Substitute $405\mu \text{J}$ for $w\left(0\right)$, and $55\mu \text{J}$ for $w\left(460\text{ms}\right)$ in above equation to find $\text{Fraction of energy at }t=460\text{ms}$.

$\begin{array}{c}\text{Fraction of energy at }\left(t=460\text{ms}\right)=\frac{55\mu \text{J}}{405\mu \text{J}}\times 100\%\\ =13.6\%\end{array}$

The fraction of initial energy remains stored in the capacitor at time $t=2.3\text{s}$ is calculated as follows:

$\text{Fraction of energy at }t=2.3\text{s}=\frac{w\left(2.3\text{s}\right)}{w\left(0\right)}\times 100\%$

Substitute $405\mu \text{J}$ for $w\left(0\right)$, and $18.2\text{nJ}$ for $w\left(2.3\text{s}\right)$ in above equation to find $\text{Fraction of energy at }t=2.3\text{s}$.
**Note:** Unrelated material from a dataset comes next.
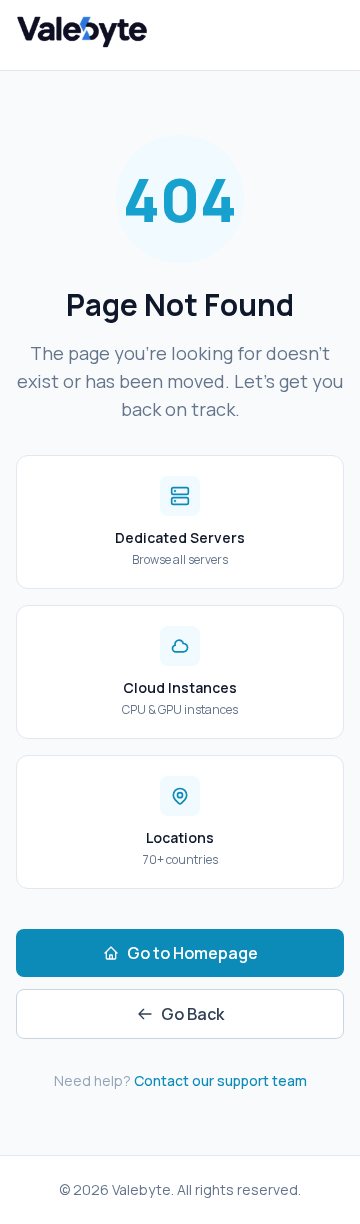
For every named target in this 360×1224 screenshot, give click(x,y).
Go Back (192, 1014)
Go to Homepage (192, 953)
$\begin{array}{c}\text{Fraction of energy at}\left(t=2.3\text{s}\right)=\frac{18.2\text{nJ}}{405\mu \text{J}}\times 100\%\\ =\frac{18.2\times {10}^{-9}\text{J}}{405\times {10}^{-6}\text{J}}\times 100\%\\ =0.0045\%\end{array}$

Conclusion:

Thus, the fraction of initial energy remains in the capacitor at time $t=460\text{ms}$ is $13.6\%$ and $t=2.3\text{s}$ is $0.0045\%$.